• Your instructions
This exercise calls for the line with "Switch to the Tài chính tab", the line with "Dismiss the registration banner", and all lines between them in the material below, output exactly and with no other lines.

* * * *

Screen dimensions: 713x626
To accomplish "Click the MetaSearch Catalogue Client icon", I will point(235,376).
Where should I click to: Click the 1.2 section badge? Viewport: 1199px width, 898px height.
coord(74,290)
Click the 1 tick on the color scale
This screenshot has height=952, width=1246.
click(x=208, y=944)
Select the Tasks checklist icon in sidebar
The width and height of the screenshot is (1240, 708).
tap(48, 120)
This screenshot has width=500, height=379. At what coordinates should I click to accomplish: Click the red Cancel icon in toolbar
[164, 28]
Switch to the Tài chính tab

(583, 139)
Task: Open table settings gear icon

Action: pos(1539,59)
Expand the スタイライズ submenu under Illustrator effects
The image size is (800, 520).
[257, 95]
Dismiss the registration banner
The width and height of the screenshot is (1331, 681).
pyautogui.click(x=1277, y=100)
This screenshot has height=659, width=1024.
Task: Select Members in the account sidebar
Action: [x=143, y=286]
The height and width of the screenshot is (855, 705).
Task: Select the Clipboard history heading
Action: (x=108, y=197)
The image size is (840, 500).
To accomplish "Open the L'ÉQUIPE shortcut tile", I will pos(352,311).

* * * *

• Your response
Switch to the Tài chính tab

(583, 139)
Task: Open table settings gear icon

Action: pos(1539,59)
Expand the スタイライズ submenu under Illustrator effects
The image size is (800, 520).
[257, 95]
Dismiss the registration banner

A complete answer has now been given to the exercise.